As part of the investment, Agrawal said, UMKC intends to spend an additional $5 million over three years to hire tenured and tenure-track faculty. And he said there will not be “mass layoffs” as a result.
The university will also dump some courses that Agrawal said have not pulled in students and don’t align with the new direction.
On the chopping block are some courses in the Bloch School of Management, the Conservatory of Music and Dance, as well as courses in education, law, nursing and arts and sciences. Under review for some change are courses in the dental school, pharmacy, economics, architecture and urban studies.
A committee of students, faculty, administrators and community leaders worked for a year to design what’s known as the UMKC Forward plan, focusing on five areas: student success, investment in faculty, research, career development and community engagement.
“Higher education has been grappling with the need to change for years now,” Agrawal said. COVID-19 may have just forced schools like UMKC to act sooner rather than later.
Schools that react first “will be best positioned for an inclusive recovery,” Marc Hill, president of the Civic Council of Greater Kansas City, said in a January commentary in The Star about UMKC’s plans.
“If we do this right,” Agrawal said, more students will choose UMKC, they will stay and graduation rates will improve.
He said students will be surrounded by faculty and staff who help them zero in on a career goal and lay out a step-by-step path to landing a job. They plan to embed students more in the community through internships, community service for college credit and mentoring with local business and industry.
Agrawal expects this program to especially help first-generation college goers and minority students, who make up 70% of UMKC’s enrollment.
Also, a new certificate program will be available for working folks looking to improve skills for career advancement.
“We need to connect students to their dreams … and to well-paying jobs,” Agrawal said.
He said the new direction is not reliant on tuition increases, although revenue from tuition is key to covering the cost. Agrawal is not promising that tuition won’t go up. He said that will be up to the University of Missouri Board of Curators. Missouri tuition cannot be raised more than any increases in the consumer price index.
Agrawal said UMKC has not calculated its total revenue loss from COVID-19, but the school has taken hits since March 2020 from a drop in enrollment, refunds to students for unused housing and dining plans, new safety measures and significant cuts in state funding.
Over the past year, 22 states have cut a combined $1.9 billion, or 3.8% in funding for higher education for the fiscal year that ends in June, according to the Center for American Progress.
“To absorb those cuts and other revenue losses, public colleges and universities have already laid off 304,600 workers,” that report said. “Undergraduate enrollment has gone down 4 percent with community colleges seeing the largest decline at nearly 10 percent. And a number of public colleges have declared a financial state of emergency that allows them to lay off tenured faculty and close academic programs.”
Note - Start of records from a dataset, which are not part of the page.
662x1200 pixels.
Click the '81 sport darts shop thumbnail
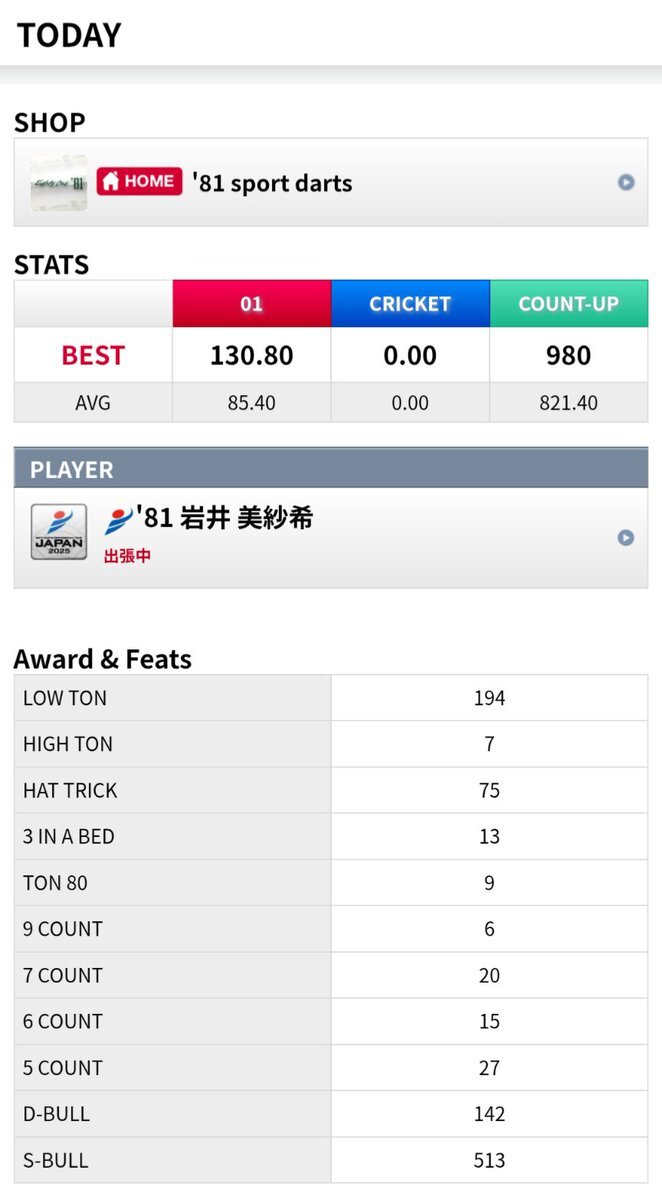[58, 183]
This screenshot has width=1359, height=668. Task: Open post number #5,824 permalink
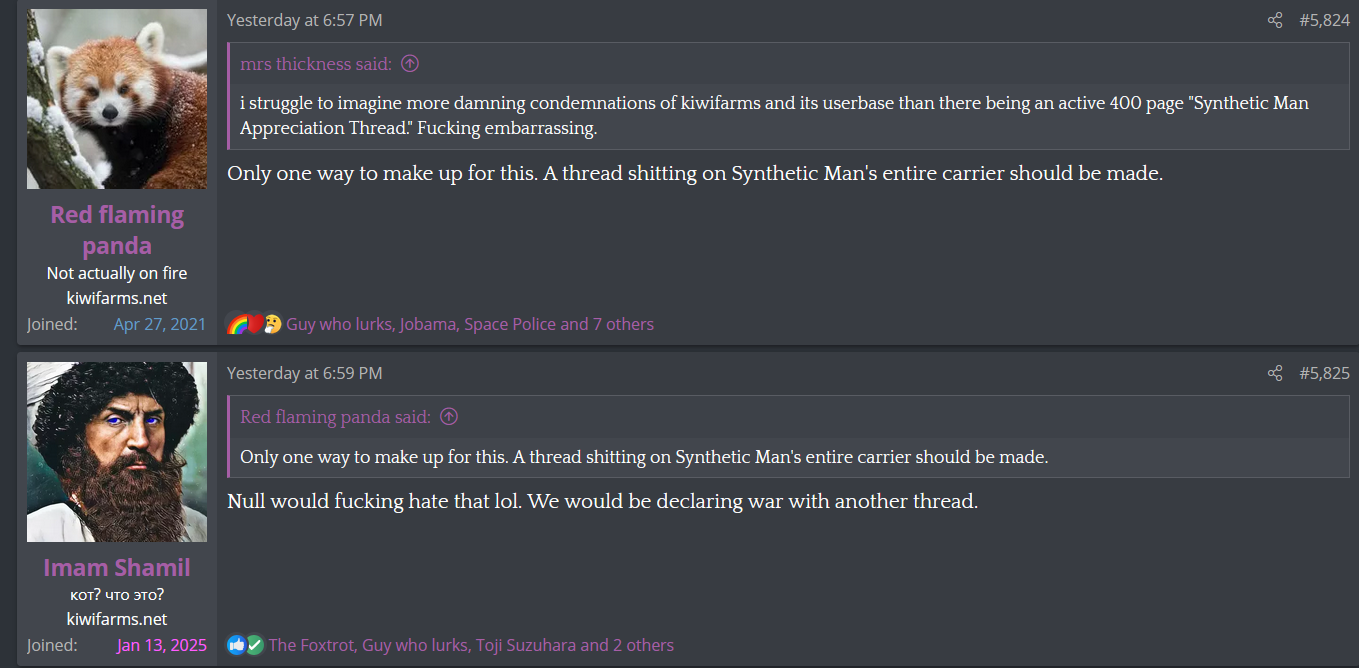pyautogui.click(x=1324, y=20)
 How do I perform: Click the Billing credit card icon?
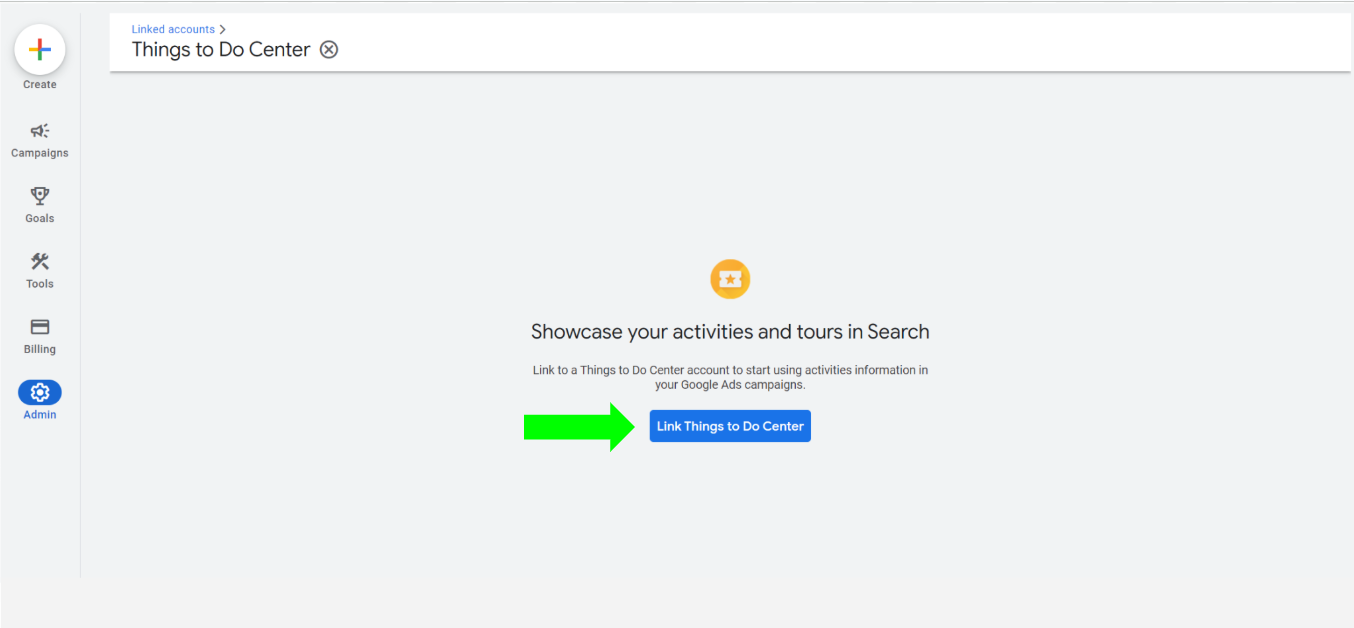(x=40, y=327)
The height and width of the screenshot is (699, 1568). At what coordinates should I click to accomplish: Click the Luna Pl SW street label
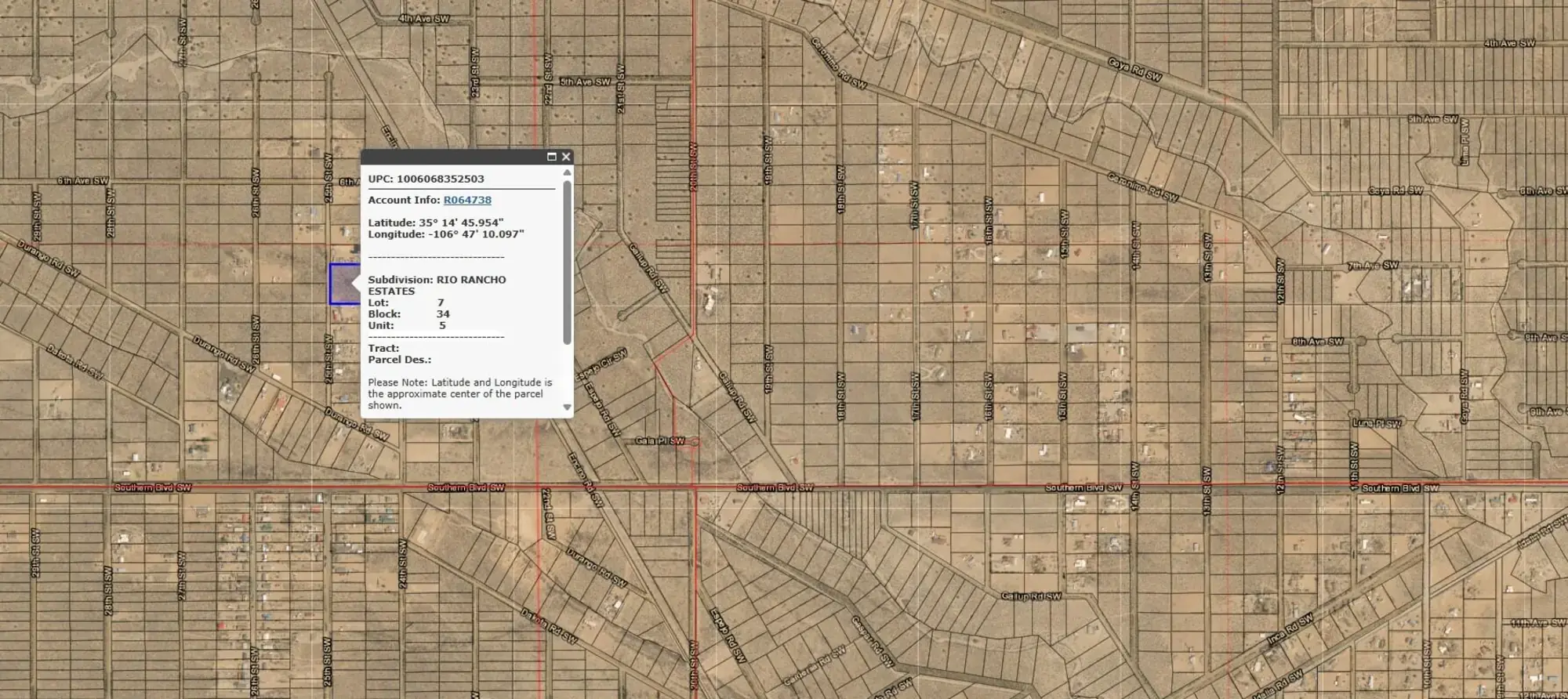[x=1377, y=424]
Along with UMKC, the other three campuses in the University of Missouri four-campus system have all dealt with big cuts in the past year.
They made sweeping campus layoffs, furloughs and other cuts when departments had to squeeze their budgets by up to 12% at the University of Missouri in Columbia and up to 17.5% at UMKC.
In May 2020 the university system including UMKC announced salary cuts for nearly 400 employees, including chancellors, to save the system $2.3 million of a $36 million hole in the budget created when the state cut funds because of the coronavirus pandemic.